Multiple evanescent white dot syndrome asociated with neuritis: a case report

Purpose Multiple evanescent white dot syndrome (MEWDS) is included in the “White dots syndroms” group. It is characterized for the presence of small, flat, multifocal, gray-white lesions ranging in size from 100-300 µm at external retina or as deep as the retinal pigment epithelium layer. These lesions are found outside the macula in the posterior pole and show a tipical angiography. This disease is self-limited and treatment is not needed. Methods CASE REPORT Results Case report: we report a case of a 28 years old woman with blurred vision in left eye (OS) of acute onset. On examination the best corrected visual acuity OS was 0.8, nor discromatopsy or afferent pupillary defect were present . Visual field was performed, with an enlargement of the blind spot in OS. The anterior segment was unremarkable on slit lamp examination of both eyes.

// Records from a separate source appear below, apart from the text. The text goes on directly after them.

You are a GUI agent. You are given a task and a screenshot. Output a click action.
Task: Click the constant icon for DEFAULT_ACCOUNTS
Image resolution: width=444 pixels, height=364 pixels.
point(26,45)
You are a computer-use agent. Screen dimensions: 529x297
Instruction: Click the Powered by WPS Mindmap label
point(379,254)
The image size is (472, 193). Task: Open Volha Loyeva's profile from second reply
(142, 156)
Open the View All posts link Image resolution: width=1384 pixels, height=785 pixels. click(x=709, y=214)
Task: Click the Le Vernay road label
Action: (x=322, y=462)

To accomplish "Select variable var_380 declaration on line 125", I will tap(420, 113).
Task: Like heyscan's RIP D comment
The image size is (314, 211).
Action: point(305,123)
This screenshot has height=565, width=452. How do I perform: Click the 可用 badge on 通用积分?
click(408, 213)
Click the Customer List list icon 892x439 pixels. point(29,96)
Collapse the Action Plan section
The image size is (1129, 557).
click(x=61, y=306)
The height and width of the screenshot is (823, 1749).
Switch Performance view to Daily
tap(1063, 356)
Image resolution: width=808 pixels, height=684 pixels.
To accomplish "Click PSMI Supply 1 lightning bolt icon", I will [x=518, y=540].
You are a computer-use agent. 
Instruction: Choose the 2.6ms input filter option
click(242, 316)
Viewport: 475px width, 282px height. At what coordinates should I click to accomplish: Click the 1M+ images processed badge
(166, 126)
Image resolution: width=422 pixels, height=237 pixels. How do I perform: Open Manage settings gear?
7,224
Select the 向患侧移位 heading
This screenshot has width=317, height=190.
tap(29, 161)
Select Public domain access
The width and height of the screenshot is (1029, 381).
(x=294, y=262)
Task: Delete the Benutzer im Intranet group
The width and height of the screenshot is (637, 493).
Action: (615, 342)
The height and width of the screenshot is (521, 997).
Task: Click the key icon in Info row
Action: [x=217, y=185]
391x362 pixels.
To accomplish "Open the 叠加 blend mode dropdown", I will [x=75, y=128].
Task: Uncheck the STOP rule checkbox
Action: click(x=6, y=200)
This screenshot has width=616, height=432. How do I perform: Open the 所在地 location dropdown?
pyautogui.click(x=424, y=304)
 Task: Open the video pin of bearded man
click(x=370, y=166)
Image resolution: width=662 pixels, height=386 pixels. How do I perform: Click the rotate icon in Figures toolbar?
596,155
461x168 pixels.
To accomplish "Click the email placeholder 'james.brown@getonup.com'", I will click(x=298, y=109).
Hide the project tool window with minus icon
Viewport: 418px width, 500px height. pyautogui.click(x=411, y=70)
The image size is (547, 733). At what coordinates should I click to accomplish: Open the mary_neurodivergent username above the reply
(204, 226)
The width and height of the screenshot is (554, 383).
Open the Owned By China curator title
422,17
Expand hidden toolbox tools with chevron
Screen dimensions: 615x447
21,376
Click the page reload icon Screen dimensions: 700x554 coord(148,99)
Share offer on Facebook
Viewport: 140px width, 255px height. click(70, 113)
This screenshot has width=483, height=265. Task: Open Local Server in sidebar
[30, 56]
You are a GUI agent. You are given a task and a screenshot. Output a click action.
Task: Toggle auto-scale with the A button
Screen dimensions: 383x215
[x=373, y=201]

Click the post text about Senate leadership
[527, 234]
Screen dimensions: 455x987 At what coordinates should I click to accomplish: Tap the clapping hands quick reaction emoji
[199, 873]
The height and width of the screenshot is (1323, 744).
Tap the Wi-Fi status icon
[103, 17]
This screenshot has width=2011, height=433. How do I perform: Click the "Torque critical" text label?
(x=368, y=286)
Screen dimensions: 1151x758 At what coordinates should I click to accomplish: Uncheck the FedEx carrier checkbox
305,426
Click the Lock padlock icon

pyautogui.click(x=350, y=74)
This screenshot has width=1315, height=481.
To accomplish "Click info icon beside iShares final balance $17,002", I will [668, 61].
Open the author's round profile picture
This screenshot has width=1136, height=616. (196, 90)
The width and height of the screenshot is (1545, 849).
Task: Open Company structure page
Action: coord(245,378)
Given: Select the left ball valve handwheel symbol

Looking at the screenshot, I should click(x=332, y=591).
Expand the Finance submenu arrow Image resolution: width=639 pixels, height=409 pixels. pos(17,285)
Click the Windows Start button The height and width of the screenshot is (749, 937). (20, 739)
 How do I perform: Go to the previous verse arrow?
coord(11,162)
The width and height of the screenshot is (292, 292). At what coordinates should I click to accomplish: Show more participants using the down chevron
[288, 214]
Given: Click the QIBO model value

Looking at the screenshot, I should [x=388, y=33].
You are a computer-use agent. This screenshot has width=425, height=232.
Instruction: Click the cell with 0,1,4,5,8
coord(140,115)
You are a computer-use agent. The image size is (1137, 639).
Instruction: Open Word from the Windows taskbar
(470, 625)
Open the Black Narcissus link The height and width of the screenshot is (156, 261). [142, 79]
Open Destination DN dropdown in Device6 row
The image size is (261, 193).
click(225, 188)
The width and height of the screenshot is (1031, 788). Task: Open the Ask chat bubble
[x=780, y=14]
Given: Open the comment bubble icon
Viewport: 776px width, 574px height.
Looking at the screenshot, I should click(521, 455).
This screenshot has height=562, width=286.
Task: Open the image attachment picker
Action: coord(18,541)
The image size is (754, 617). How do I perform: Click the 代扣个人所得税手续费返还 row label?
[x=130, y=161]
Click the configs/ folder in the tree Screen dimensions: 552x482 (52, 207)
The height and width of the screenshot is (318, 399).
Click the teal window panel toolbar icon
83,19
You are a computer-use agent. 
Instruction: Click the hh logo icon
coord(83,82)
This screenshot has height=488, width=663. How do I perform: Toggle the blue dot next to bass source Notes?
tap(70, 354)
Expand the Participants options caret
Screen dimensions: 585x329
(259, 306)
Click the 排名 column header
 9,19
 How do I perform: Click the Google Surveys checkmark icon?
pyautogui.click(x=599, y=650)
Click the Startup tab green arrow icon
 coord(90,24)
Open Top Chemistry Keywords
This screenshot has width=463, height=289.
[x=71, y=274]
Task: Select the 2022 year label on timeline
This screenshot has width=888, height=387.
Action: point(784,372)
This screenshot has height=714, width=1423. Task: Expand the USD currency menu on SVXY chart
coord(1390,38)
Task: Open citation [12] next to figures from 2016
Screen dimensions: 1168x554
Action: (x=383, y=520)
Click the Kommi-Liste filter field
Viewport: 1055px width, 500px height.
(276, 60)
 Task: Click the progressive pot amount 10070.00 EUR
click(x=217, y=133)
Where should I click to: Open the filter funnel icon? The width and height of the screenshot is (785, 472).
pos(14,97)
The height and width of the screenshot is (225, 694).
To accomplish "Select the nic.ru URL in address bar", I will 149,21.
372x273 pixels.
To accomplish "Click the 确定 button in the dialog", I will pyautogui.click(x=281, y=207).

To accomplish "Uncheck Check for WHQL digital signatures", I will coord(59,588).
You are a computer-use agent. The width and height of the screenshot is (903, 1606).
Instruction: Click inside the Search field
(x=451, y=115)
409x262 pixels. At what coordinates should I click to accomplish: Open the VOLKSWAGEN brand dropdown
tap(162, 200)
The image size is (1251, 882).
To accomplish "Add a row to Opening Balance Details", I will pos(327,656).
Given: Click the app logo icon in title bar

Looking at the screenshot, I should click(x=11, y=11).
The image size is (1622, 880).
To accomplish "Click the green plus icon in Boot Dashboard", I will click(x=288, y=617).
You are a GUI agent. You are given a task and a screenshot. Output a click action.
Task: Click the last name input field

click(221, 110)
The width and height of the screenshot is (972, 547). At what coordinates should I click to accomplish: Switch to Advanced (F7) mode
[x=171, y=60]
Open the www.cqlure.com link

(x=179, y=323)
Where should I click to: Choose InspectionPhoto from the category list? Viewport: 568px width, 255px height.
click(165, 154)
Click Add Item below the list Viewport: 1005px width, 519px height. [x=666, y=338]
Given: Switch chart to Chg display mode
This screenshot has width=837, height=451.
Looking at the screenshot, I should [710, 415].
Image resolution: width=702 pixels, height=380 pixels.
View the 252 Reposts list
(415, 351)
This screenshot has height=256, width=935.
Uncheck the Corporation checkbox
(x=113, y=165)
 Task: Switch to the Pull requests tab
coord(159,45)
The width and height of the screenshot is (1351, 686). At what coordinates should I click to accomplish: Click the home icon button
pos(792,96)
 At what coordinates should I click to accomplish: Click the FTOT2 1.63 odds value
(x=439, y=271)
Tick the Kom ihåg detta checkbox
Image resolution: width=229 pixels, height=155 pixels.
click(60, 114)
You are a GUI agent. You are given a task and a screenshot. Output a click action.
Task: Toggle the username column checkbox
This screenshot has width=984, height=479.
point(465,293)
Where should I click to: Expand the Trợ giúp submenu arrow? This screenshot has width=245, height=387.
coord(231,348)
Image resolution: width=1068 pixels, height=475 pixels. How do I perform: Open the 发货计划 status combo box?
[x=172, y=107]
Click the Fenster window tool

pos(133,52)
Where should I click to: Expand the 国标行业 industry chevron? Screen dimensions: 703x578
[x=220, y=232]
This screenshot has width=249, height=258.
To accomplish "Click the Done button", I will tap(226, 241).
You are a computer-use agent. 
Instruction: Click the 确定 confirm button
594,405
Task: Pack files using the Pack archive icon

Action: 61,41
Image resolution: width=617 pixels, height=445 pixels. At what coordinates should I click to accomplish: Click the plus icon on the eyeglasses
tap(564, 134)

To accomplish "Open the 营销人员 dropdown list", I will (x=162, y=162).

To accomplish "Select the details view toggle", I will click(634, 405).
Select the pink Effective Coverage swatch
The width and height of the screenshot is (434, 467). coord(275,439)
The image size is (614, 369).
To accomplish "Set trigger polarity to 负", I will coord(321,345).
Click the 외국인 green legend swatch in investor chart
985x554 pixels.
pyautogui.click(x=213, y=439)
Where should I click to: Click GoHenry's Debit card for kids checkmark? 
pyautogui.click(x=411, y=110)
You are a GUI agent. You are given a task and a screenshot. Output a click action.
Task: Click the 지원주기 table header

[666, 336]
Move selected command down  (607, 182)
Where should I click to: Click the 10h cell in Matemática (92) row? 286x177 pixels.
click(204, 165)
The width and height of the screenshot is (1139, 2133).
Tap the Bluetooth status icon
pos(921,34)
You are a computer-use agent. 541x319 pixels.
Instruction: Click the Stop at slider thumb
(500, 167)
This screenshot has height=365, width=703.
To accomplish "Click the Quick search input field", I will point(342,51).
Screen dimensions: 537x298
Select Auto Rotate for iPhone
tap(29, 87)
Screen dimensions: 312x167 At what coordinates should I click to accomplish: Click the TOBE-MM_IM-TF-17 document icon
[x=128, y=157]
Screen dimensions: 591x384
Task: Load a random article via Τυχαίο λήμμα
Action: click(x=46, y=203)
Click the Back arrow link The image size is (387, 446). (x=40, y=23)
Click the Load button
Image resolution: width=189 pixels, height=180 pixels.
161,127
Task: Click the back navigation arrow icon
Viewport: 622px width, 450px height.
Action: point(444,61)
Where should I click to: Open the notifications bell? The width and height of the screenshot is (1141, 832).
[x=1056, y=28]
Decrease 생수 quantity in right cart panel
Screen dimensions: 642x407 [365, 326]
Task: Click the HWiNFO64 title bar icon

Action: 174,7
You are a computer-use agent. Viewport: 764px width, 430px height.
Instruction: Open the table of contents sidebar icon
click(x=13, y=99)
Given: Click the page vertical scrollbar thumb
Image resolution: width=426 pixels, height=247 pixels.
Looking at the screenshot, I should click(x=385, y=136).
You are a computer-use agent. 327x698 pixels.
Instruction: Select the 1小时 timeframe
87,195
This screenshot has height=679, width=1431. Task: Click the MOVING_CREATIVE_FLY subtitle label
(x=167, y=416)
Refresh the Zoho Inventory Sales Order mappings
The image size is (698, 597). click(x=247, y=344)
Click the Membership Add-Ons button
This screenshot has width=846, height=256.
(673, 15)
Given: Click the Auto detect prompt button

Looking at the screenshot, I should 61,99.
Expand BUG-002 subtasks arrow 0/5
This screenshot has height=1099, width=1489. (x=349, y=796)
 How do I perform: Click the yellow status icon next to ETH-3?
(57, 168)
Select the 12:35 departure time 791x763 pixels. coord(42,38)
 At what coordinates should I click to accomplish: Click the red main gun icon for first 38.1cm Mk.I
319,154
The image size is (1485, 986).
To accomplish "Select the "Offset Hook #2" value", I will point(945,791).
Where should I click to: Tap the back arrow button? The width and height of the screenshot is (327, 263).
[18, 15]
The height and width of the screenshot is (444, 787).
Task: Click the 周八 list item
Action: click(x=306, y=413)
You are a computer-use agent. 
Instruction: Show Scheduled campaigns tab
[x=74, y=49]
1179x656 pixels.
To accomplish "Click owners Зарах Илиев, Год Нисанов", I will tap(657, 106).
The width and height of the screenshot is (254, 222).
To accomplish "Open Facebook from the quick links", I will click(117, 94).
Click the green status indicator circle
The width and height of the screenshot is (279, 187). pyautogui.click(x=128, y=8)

Fundus examination of the left eye revealed multiple yellow white dots scattered around the posterior pole not extending beyond the major vascular arcade. One month latter, visual field was normal, and the white dots have disappeared. The patient have history of 3 anterior neuritis reported in our hospital, with a detailed and exhaustive neurological examination including magnetic resonance imaging, serological test, autoantibodies and spinal tap, with all results in normal limits. Conclusion MEWDS is a rare entity, of unknown etiology, in which a possible viral origin is postulated that would unleash an immune response. Association with neuritis is not reported. Our patient associates a MEWDS´s case and several of neuritis, what make us think about a common etiopathogenic origin.